• [Task requirements]:
1) Answer these questions using the passage about the NUMEM visit to Uganda.
(a) Between which two places is the proposed hospital site located?
(b) Where did the NUMEM Board of Directors hold their monthly meeting?
(c) Which family owns and operates the Midtown restaurant?
2) Proceed with the passage about the NUMEM visit to Uganda, picking up right after its final sentence.

A mix of 35mm digital and film of the NUMEM clinic site:

Proposed Hospital Site

These images below (left) reflect the proposed location of the new hospital site in between Pader and Kalongo. The images on the right are in Kalongo proper. There is also a brief video explaining from Dr. Benson explaining what is to come next.

There are a lot of adages about conducting business under a mango tree, but it was cool to see this actually happen in Uganda. Specifically, the NUMEM Board of Directors met in Gulu, Uganda, in an art cooperative courtyard full of giant mango trees for their monthly meeting. There were sat, as well as many others, conducting business and creating memories together. Captured on Kodak Gold 35mm + one on digital.

Midtown

I was very warmed by the hospitality I was shown during my visit. I would usually visit one of the local restaurants everyday for lunch called Midtown; Owned and operated by the Aryemo family. One day when I was eating, I was approached by Betty, the owner of a restaurant, who just wanted to talk and get to know me. The rest of her family quickly joined in. Over the course of my stay, the Aryemo family took me in and treated me as one of their own, providing me a place to be when shooting times were slow, showing me how they prepare traditional dishes, showing me other villages, people, interesting things and more. I was officially “adopted” into the family by the end of my visit.

• [Records from a dataset]:
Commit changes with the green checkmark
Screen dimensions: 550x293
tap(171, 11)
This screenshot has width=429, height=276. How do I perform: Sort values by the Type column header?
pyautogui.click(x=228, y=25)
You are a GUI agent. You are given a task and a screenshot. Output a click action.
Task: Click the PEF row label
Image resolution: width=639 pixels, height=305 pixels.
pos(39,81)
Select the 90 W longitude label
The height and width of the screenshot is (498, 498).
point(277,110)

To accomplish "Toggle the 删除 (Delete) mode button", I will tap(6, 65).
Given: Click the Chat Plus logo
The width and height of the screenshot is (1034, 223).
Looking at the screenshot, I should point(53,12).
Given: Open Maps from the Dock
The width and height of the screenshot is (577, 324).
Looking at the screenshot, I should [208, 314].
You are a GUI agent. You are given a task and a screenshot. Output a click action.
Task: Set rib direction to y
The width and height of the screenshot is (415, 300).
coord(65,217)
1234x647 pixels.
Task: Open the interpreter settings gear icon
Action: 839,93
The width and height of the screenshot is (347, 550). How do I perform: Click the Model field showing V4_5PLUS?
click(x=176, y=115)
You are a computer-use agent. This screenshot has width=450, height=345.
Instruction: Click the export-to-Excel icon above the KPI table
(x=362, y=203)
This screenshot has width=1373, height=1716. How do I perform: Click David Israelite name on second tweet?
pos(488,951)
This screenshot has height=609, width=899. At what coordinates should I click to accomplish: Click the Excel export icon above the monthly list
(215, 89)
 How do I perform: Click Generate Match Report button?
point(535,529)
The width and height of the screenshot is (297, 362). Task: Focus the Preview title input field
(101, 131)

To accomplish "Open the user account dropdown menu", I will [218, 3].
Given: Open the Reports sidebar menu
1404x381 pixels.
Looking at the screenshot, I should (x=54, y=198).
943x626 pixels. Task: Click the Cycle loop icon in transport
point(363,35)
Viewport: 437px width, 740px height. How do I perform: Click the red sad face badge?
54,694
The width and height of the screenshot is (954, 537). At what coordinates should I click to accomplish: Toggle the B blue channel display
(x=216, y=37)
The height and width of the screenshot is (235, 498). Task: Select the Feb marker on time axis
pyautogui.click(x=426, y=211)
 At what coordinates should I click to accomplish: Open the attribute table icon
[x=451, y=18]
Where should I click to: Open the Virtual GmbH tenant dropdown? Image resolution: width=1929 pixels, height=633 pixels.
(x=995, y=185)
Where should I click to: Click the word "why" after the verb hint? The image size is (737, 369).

• [Results by task]:
1)
(a) Between Pader and Kalongo.
(b) In Gulu, Uganda, in an art cooperative courtyard full of giant mango trees.
(c) The Aryemo family.

2)
Betty Aryemo aka “Mom” just after lunch service, Midtown Restaurant, Pader, Uganda. Kodak Gold 200 35mm.

Portrait of Mercy, just outside of Midtown restaurant.

Mix of 35mm film and digital:

Most of the photos above show some of the scenes around Midtown restaurant including friendly faces, fresh ingredients (including super spicy Ugandan chiles), cookware and traditional kitchens. There are also a few images from a local fresh fish stall. The fish - Lapok in Acholi language - comes from either Lake Victoria or the Nile River and was better than expected. The photos below that show the Aryemo property and what a beautiful place they have built it into. Years ago, the government began building on the Betty’s property without permission. She put a stop to it, and the buildings were quickly abandoned. One of the buildings is now used to store farm animals of different sorts. The other one, a schoolhouse, is now completely unused. I found out why the hard way - it is infested with giant African paper wasps. I got stung just once, but once was enough. Ouch! Still got the shot though.

GEAR

A very light subject on this blog post. Everything digital was shot on a Canon R6 with various lenses. Video on the C200. 35mm film on the Pentax K1000 with various film stocks. I brought some lights, tripods, various matte boxes and filters, and lots of lenses, camera bodies and accessories. It was wild, but it all worked out. I have included a few gear photos below.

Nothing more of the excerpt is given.